# Spring Advisory Board Meetings



## Bob Kellam (Apr 8, 2004)

If you want to be involved show up and speak your piece NDGF can not read your mind!!!

Spring Game and Fish Advisory Board Meetings Announced
Anglers, hunters, trappers and landowners are invited to attend this spring's North Dakota Game and Fish Department advisory board meeting in their area. These public meetings, held twice each year, provide citizens with an opportunity to discuss wildlife issues and ask questions of their district advisors and game and fish personnel.
There are eight game and fish department advisors, each representing a multi-county section of the state. The governor appoints them to four-year terms to serve as a liaison between the department and public.

District 1 - Counties: Divide, McKenzie and Williams

Date: March 30 - 7 p.m.

Location: MDU Building, Williston

Host: Upper Missouri United Sportsmen

Contact: Cory Paryzek, 572-6729

Advisory board member: Merle Jost, Grassy Butte, 863-6727

District 8 - Counties: Adams, Billings, Bowman, Dunn, Golden Valley, Hettinger, Slope and Stark

Date: March 31 - 7 p.m. MT

Location: Eagles Club, Dickinson

Host: Roughrider Archers

Contact: Russ Walsh, 227-4561

Advisory board member: Wayne Gerbig, Amidon, 879-6353

District 7 - Counties: Burleigh, Emmons, Grant, Kidder, McLean, Mercer, Morton, Oliver, Sheridan and Sioux

Date: April 7 - 7 p.m.

Location: Linton Community Hall

Host: Emmons Co. Wildlife Club

Contact: Esther Jangula, 254-5428

Advisory Board member: Frank Kartch, Bismarck, 222-4544

District 5 - Counties: Cass, Ransom, Richland, Sargent, Steele and Traill

Date: April 11 - 7 p.m.

Location: Finley Community Auditorium

Host: Finley Wildlife Club

Contact: Wayne Beckman, 524-2324

Advisory board member: Loran Palmer, West Fargo, 282-8479

District 4 - Counties: Grand Forks, Nelson, Pembina and Walsh

Date: April 12 - 7 p.m.

Location: To be announced

Host: To be announced

Contact and advisory board member: Ronald Houdek, Tolna, 262-4724

District 3 - Counties: Benson, Cavalier, Eddy, Ramsey, Rolette and Towner

Date: April 13 - 7 p.m.

Dataset content

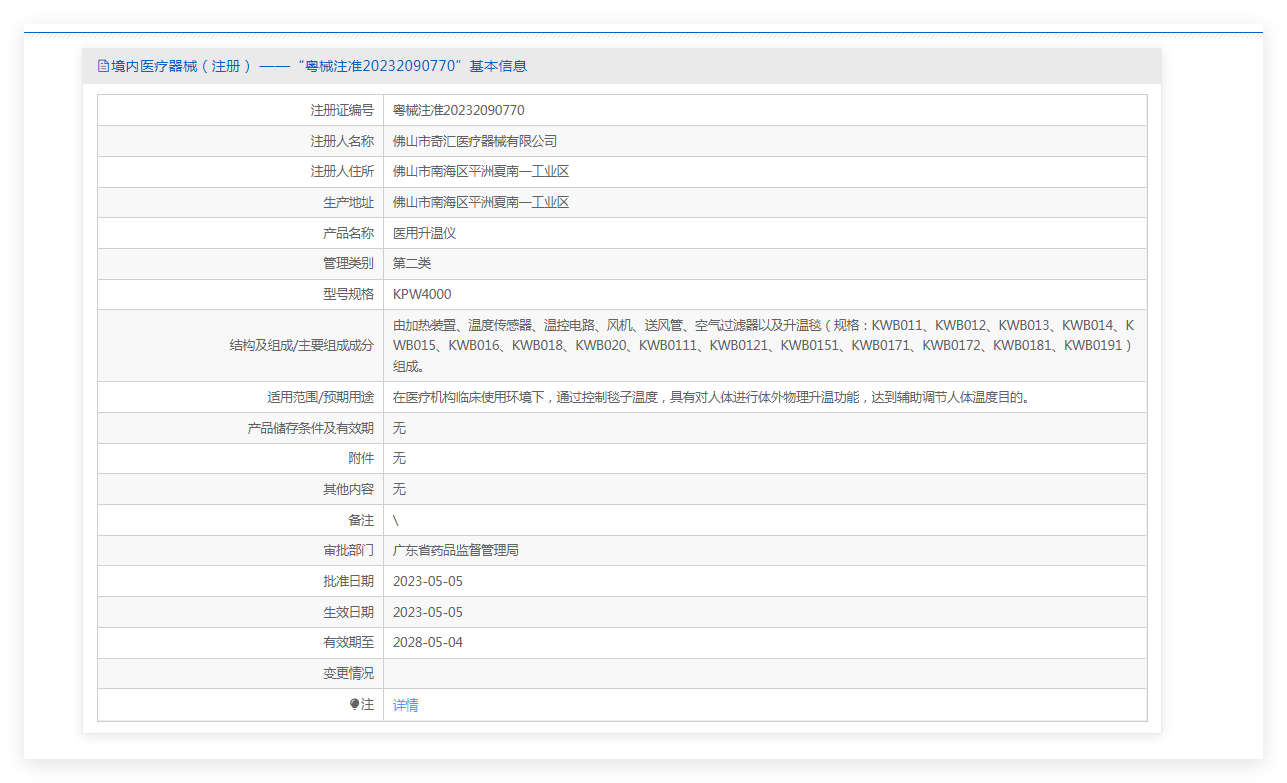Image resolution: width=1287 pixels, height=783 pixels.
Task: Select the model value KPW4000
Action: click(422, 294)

Exercise objective
In the announcement of the spring advisory board meetings, answer these questions:
1. How long is the term the governor appoints each advisor to?
2. Where is the District 8 meeting held?
3. Who hosts the District 5 meeting?

Task result
1. Four years.
2. At the Eagles Club in Dickinson.
3. The Finley Wildlife Club.